> Entries supplied:
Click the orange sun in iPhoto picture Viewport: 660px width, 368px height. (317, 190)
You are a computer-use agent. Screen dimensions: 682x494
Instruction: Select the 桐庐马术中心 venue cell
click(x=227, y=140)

--

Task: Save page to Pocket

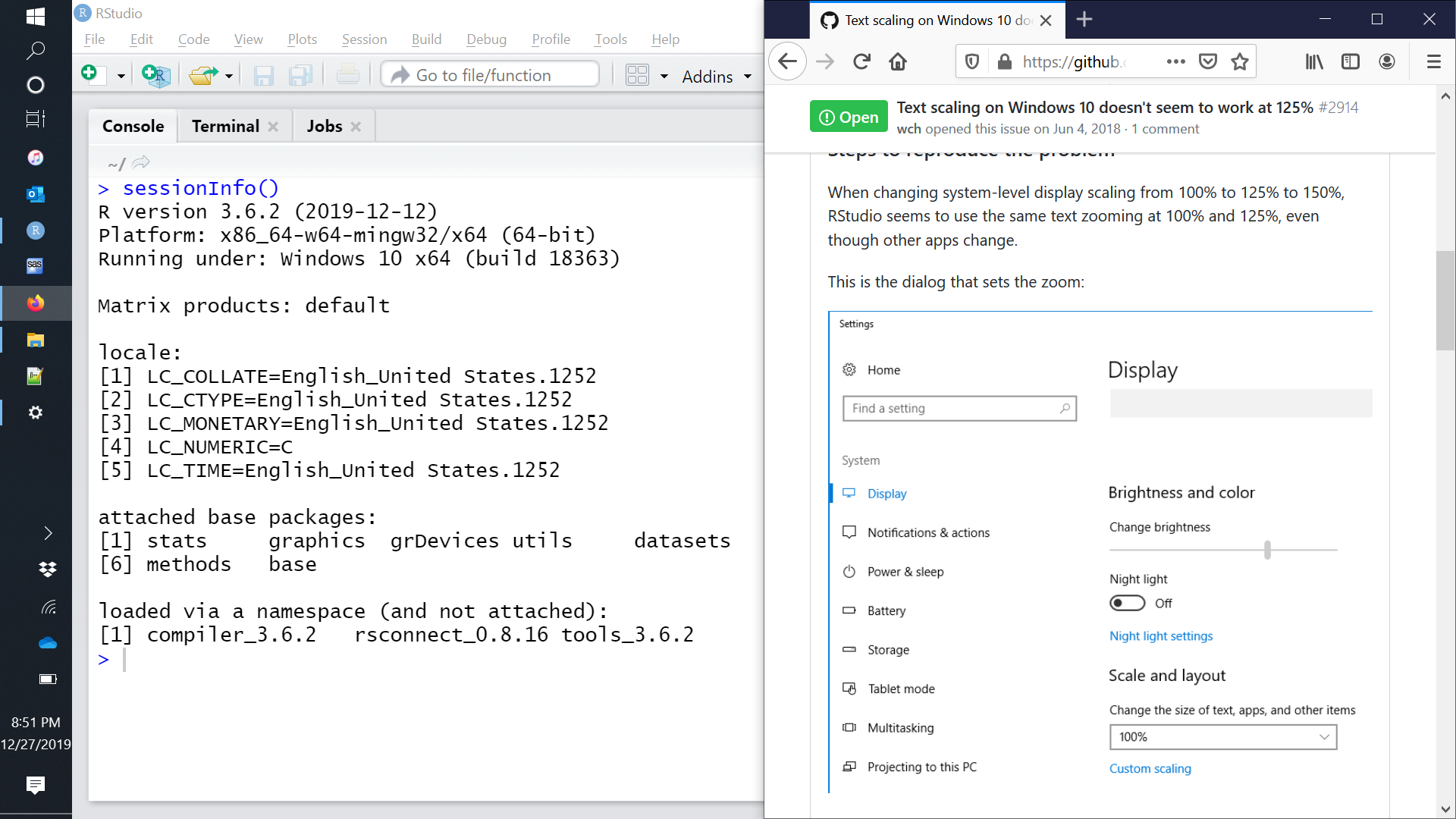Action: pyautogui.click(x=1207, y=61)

> Problem details: Convert the listing lines, starting with the line that contains "Click the orange" and going on through the line that contains "click(x=227, y=140)", into a Markdown table with the columns Row and Line, numbering each row and leaving out any blank lines.

> Full answer:
| Row | Line |
|---|---|
| 1 | Click the orange sun in iPhoto picture Viewport: 660px width, 368px height. (317, 190) |
| 2 | You are a computer-use agent. Screen dimensions: 682x494 |
| 3 | Instruction: Select the 桐庐马术中心 venue cell |
| 4 | click(x=227, y=140) |